Aim of the task | Where in the records does the word "computer" occur? Copy each line in which it does.

Record set |
--
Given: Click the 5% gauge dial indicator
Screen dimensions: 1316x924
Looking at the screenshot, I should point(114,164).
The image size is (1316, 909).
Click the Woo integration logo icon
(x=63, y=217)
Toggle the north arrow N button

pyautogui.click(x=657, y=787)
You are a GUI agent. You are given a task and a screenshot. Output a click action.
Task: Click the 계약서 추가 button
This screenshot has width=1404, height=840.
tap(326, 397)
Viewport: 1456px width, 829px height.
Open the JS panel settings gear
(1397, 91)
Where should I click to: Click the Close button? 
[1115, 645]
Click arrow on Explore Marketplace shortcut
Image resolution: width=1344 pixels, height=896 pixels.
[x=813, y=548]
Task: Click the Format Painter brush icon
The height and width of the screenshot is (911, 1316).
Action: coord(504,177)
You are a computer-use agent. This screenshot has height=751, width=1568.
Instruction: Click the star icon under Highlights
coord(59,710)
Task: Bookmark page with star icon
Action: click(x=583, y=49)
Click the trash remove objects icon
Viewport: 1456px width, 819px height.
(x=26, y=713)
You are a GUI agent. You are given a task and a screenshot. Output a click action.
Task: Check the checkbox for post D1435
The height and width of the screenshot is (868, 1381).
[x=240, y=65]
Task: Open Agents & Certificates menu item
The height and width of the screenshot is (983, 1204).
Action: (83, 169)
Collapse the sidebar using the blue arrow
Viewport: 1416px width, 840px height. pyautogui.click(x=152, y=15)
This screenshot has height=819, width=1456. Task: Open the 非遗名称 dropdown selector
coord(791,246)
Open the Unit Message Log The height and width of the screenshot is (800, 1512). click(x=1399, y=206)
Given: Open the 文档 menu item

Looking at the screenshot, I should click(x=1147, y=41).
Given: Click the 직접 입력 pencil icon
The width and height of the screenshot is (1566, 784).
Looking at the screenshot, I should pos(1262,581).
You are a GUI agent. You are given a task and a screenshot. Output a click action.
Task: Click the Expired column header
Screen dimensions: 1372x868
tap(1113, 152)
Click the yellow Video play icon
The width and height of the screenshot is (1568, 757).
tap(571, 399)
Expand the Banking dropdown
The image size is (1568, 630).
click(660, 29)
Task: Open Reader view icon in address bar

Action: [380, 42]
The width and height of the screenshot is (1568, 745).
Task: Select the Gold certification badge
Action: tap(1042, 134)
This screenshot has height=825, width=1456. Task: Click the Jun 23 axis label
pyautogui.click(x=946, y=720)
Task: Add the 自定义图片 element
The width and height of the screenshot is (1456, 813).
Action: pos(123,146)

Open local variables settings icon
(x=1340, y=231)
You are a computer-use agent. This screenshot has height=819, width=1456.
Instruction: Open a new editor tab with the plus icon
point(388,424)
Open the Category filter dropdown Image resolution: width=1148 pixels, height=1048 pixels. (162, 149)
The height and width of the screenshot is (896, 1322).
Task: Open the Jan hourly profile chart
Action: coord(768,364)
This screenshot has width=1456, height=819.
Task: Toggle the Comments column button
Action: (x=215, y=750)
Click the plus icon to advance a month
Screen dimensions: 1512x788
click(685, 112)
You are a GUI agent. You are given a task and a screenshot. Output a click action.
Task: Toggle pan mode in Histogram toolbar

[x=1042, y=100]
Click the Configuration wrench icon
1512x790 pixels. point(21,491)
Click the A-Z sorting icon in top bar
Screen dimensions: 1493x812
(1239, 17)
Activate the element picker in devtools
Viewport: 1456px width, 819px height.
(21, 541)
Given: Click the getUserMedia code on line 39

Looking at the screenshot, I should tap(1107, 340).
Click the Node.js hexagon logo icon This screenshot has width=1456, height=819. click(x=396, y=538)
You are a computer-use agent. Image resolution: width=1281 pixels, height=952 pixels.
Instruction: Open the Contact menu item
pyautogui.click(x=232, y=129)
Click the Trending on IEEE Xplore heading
--
Solution to this task |
You are a computer-use agent. This screenshot has height=751, width=1568.
You are a computer-use agent. This screenshot has height=819, width=1456.
You are a computer-use agent. Image resolution: width=1281 pixels, height=952 pixels.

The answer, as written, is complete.